> Document extract:
---+---
Friday, the Labor Department will report employment data for October. In September, the economy lost 159,000 jobs, and the consensus forecast is for another 200,000 jobs lost in October. My forecast is for a 170,000 loss.
From December through September, the economy lost 760,000 jobs. Manufacturing and construction shed 392,000 and 340,000 jobs, respectively, and in recent months, layoffs spread to finance and retail sales.
For President-Elect Barack Obama's appointing of a Treasury Secretary to tackle the banking and housing crises is the most urgent priority; however, if the economy continues to bleed jobs in early 2009, voters will quickly become uneasy with his populist economic agenda if he does not reverse that problem. Tax cuts provide a nice pop to take home pay, but pale in comparison to the improvements in living standards provided by good paying jobs, something the economy just could not provide in large enough numbers under President Bush.
An infrastructure-focused stimulus package, rather than more tax rebates, can provide some quality jobs quickly and limit the depth of the recession. As a next step, President-Elect Obama must tackle the trade deficit and foreign borrowing, which are destroying good paying jobs in America. These same problems caused, and will cause again if not addressed, hyper-lending, another asset boom and then a credit crisis and deeper recession. That puts the trade deficit and foreign borrowing to finance at the top of the list after a Treasury Secretary and stimulus package.
---+---
> What is being asked: Reproduce the passage of the employment commentary starting at "For President-Elect Barack" and ending at "under President Bush.".

> Source data:
---+---
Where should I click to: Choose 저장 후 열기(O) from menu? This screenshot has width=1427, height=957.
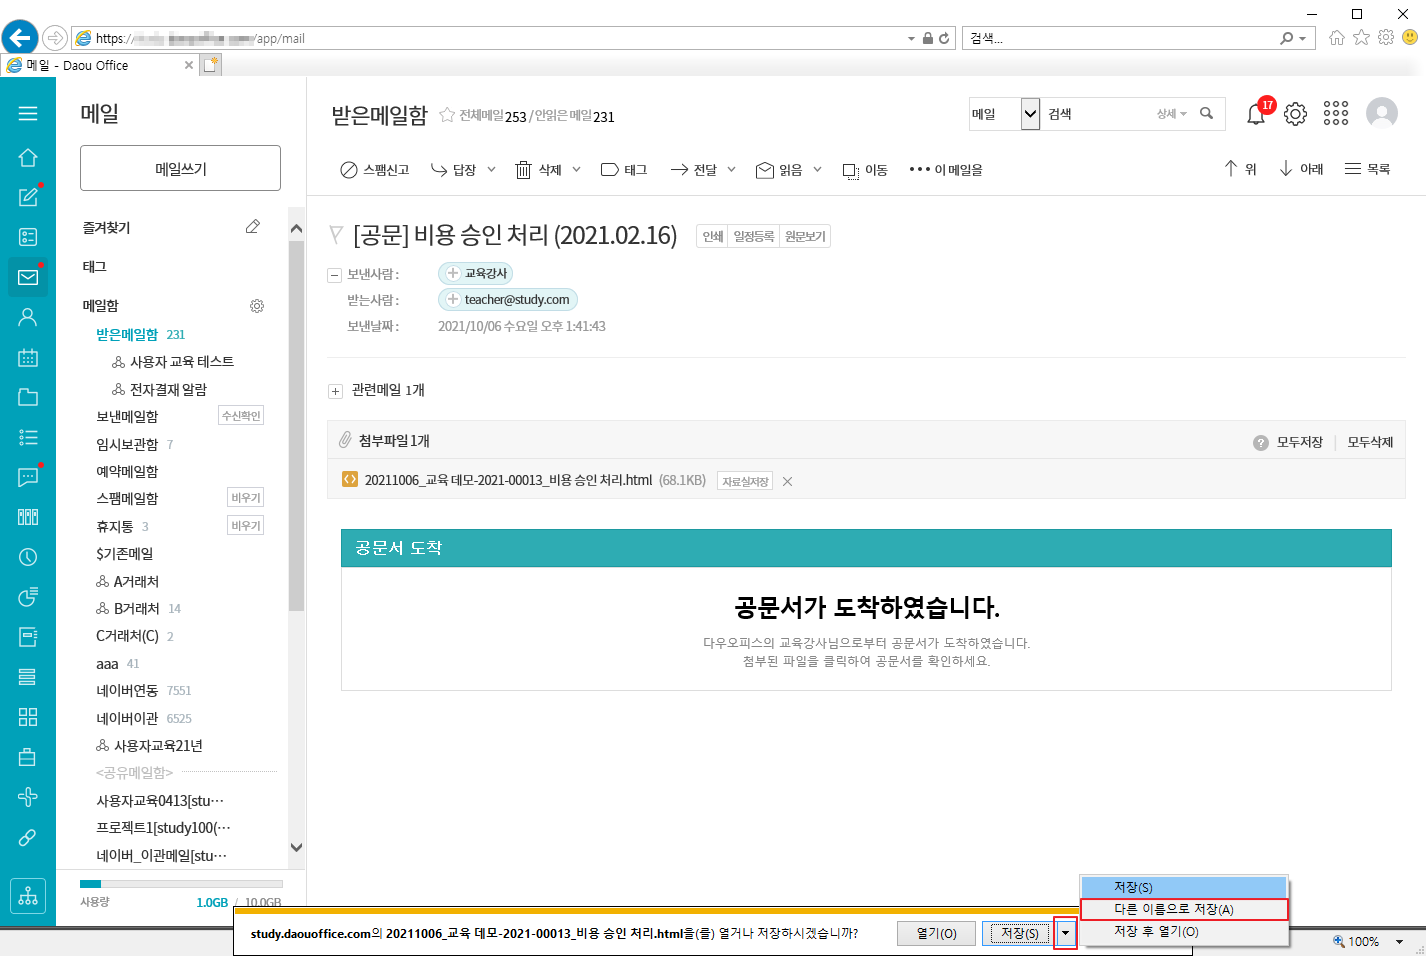1183,931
---+---
> Response to the exercise:
For President-Elect Barack Obama's appointing of a Treasury Secretary to tackle the banking and housing crises is the most urgent priority; however, if the economy continues to bleed jobs in early 2009, voters will quickly become uneasy with his populist economic agenda if he does not reverse that problem. Tax cuts provide a nice pop to take home pay, but pale in comparison to the improvements in living standards provided by good paying jobs, something the economy just could not provide in large enough numbers under President Bush.